Question to the Department of Health and Social Care:
To ask the Secretary of State for Health and Social Care, pursuant to the Answer of 8 January 2025 to Question 21470 on Hospices: Charitable Donations, what steps his Department is taking to monitor the potential impact of declining charitable income on hospice services; and if he will introduce targeted financial support for hospices.
Integrated care boards are responsible for the commissioning of palliative and end of life care services, to meet the needs of their local populations. Most hospices are charitable, independent organisations which receive some statutory funding for providing National Health Services.
Charitable hospices, as autonomous organisations, provide a range of services which go beyond that which statutory services are legally required to provide. Consequently, the funding arrangements reflect this.
We are pleased to confirm that the Government has released the first £25 million tranche of the £100 million of capital funding, as referenced in the answer of 8 January 2025 to Question 21470, with Hospice UK kindly allocating and distributing the money to hospices throughout England. An additional £75 million will be available from April.
There are a number of hospices in South Devon, serving people in the Newton Abbot constituency and the surrounding area, which are recipients of the £100 million of capital funding.
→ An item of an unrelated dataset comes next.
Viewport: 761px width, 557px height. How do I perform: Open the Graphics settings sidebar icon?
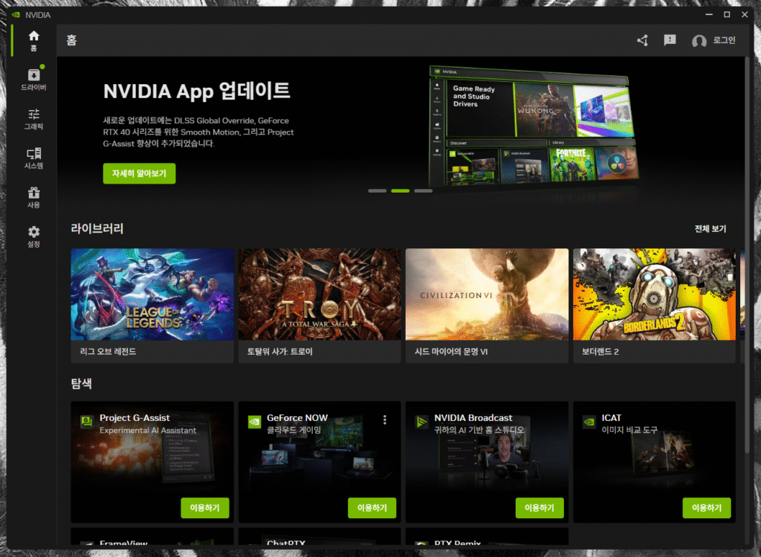33,119
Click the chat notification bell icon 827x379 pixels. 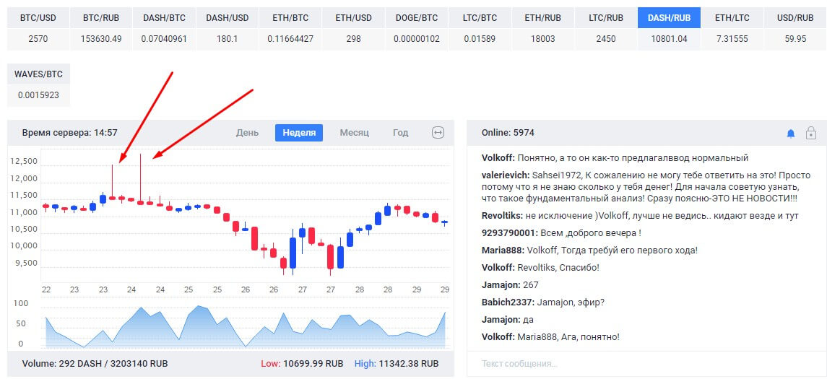pos(790,134)
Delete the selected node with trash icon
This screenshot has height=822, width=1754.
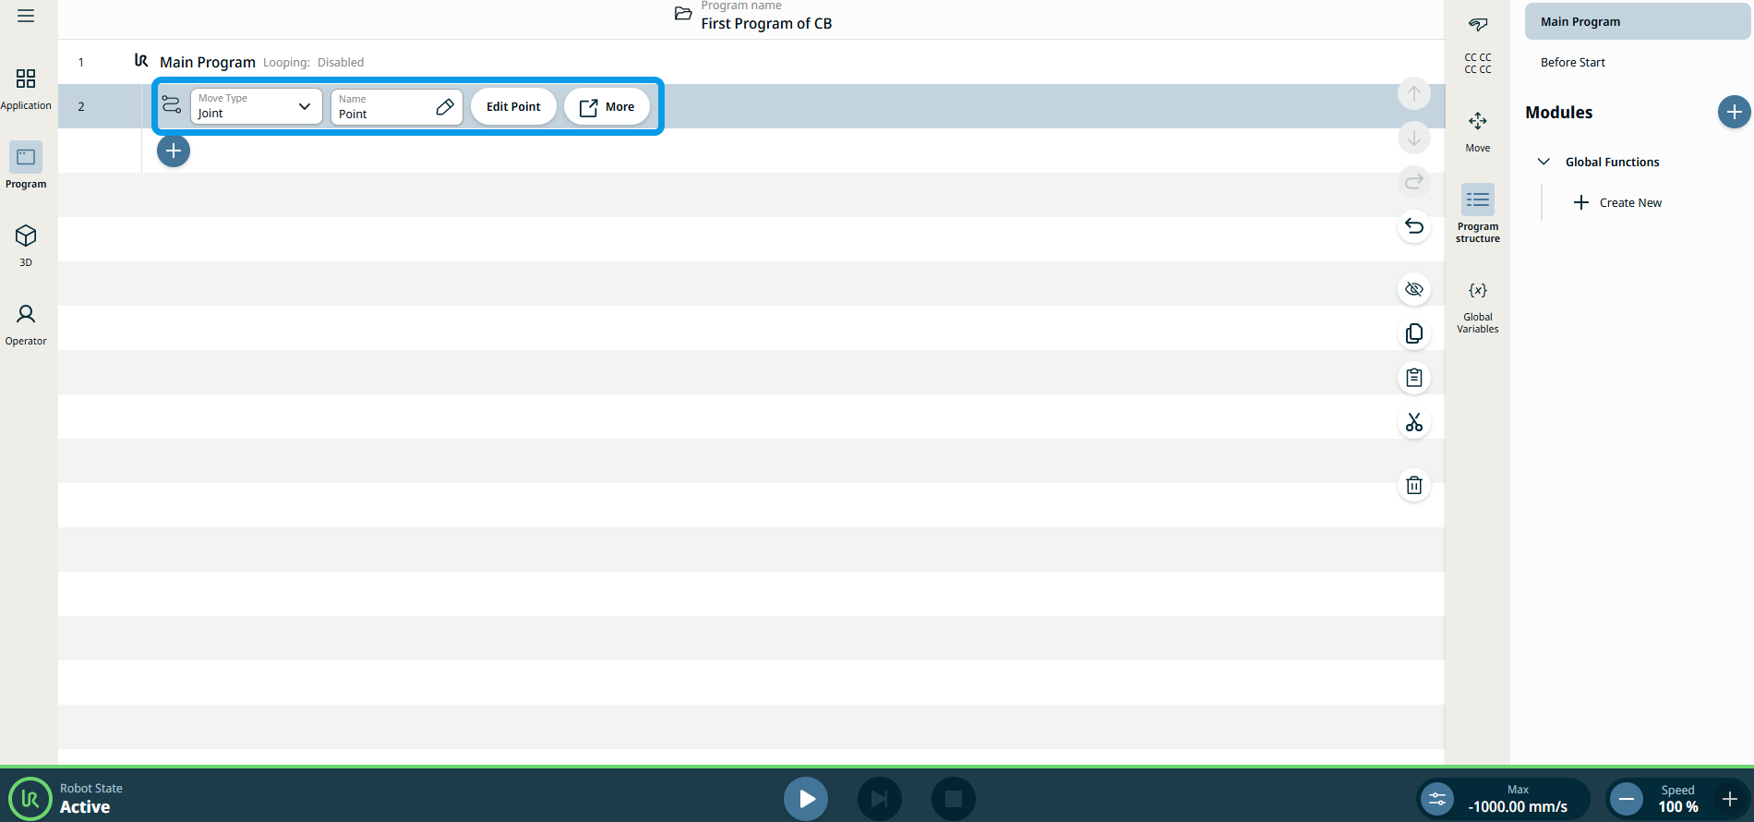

Their allocations from the first £25 million tranche of funding are as follows:
- £158,301 for Rowcroft, a Torbay and South Devon hospice;
- £180,911 for Hospiscare in Exeter;
- £16,934 for Sidmouth Hospice in Home; and
- £176,616 for St Luke's Hospice in Plymouth.
In addition to this record hospice funding package, I recently met the major palliative and end of life care and hospice stakeholders, and long-term sector sustainability, within the context of our 10-Year Health Plan, was discussed at length.